- **Complete the following**
1 > Say whether each statement agrees with the Stata post, answering yes or no and quoting the deciding words of the post: (a) The author used the rpy2 package to run R commands inside a Jupyter notebook. (b) The code of Bramoullé et al. (2009) that the author compares against was written in Python. (c) The author worked on the project mostly in Stata because it required a lot of data work and cleaning.
2 > Reproduce the Stata post from "2. More than" to "C:\Program Files\Stata17/profile.do ...", word for word.
3 > According to the Stata post, where can the original Jupyter Notebook be found?

- **Selection**
══════════
Generalized 2SLS implementation in Stata
Update:
I presented an slightly updated version of this Stata package at the 2023 Stata Conference. You can find my presentation here and the updated code here.
Original post:
For one of my research projects I was working on peer effects for college students, and I wanted to use the Generalized 2SLS procedure to estimate peer effects described in Bramoullé, Y., Djebbari, H., & Fortin, B. (2009). Identification of peer effects through social networks. Journal of econometrics, 150(1), 41-55.. The problem is that this project required a lot of data work and cleaning, so I worked on it on Stata mostly, but there is not a lot of support for peer effects regressions on Stata
, so I had to adapt the code of Bramoullé et al. (2009) on my own. I based my code on their article, and on the code shared on
Habiba Djebbari’s website.
Here I share my code, some examples about how to use it, and a comparison of my code and the original R
code used by the authors.
To wrote this, I took advantage of Stata’s new integration with Python and Jupyter Notebooks (more information on how to use this feature can be found here). I also used the rpy2 package to run R
commands inside a Jupyter notebook.
The original Jupyter Notebook I wrote for this can be found in my Github repository.
Setting up Stata in Python
#setting up Stata in Python
import stata_setup
stata_setup.config("C:/Program Files/Stata17", "mp")
___ ____ ____ ____ ____ ®
/__ / ____/ / ____/ 17.0
___/ / /___/ / /___/ MP—Parallel Edition
Statistics and Data Science Copyright 1985-2021 StataCorp LLC
StataCorp
4905 Lakeway Drive
College Station, Texas 77845 USA
800-STATA-PC https://www.stata.com
979-696-4600 stata@stata.com
Stata license: Unlimited-user 4-core network, expiring 21 Jul 2022
Serial number: xxxxxxxxxxxx
Licensed to: Nicolas Suarez
Stanford University
Notes:
1. Unicode is supported; see help unicode_advice.
2. More than 2 billion observations are allowed; see help obs_advice.
3. Maximum number of variables is set to 5,000; see help set_maxvar.
Running C:\Program Files\Stata17/profile.do ...
══════════
- **Listing**
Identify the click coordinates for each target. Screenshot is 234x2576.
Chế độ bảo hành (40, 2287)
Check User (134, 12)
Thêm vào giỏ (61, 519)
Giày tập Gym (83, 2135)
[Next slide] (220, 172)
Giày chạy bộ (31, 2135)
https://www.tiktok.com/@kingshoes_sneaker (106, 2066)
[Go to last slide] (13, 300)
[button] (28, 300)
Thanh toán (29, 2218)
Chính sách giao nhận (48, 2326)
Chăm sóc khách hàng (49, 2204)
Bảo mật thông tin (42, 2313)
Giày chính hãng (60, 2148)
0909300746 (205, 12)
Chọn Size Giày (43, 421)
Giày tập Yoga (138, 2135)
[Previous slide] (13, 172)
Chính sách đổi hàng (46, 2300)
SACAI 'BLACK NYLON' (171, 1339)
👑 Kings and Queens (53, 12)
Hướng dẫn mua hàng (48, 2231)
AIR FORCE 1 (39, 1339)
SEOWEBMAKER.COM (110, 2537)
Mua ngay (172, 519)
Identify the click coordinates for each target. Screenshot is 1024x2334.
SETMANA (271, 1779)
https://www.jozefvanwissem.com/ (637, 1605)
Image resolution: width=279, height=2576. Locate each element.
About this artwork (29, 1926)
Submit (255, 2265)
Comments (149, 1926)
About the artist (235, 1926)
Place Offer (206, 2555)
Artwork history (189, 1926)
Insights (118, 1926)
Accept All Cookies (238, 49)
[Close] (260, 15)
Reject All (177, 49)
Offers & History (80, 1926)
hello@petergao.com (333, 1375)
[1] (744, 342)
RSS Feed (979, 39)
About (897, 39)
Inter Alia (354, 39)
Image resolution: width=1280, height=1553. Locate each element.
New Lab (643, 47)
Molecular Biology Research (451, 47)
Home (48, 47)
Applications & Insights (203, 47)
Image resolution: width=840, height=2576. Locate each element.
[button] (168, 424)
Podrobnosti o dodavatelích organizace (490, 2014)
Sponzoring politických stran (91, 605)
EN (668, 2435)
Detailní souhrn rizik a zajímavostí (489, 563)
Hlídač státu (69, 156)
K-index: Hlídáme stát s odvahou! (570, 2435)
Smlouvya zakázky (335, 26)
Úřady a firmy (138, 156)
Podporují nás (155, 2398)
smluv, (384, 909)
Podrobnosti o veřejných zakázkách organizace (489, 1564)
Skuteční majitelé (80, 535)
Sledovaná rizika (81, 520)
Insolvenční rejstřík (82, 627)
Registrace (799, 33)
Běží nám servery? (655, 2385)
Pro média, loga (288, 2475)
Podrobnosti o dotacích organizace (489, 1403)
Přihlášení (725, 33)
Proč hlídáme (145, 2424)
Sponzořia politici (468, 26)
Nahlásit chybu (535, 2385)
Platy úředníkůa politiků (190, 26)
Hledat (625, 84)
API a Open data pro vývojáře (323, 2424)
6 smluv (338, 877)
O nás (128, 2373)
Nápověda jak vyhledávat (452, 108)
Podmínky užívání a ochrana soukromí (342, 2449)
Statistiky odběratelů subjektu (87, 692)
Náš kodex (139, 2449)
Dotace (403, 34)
══════════
- **Final answers**
1 >
(a) Yes: "I also used the rpy2 package to run R commands inside a Jupyter notebook."
(b) No: "a comparison of my code and the original R code used by the authors"
(c) Yes: "this project required a lot of data work and cleaning, so I worked on it on Stata mostly"

2 >
2. More than 2 billion observations are allowed; see help obs_advice.
3. Maximum number of variables is set to 5,000; see help set_maxvar.
Running C:\Program Files\Stata17/profile.do ...

3 > In the author's Github repository.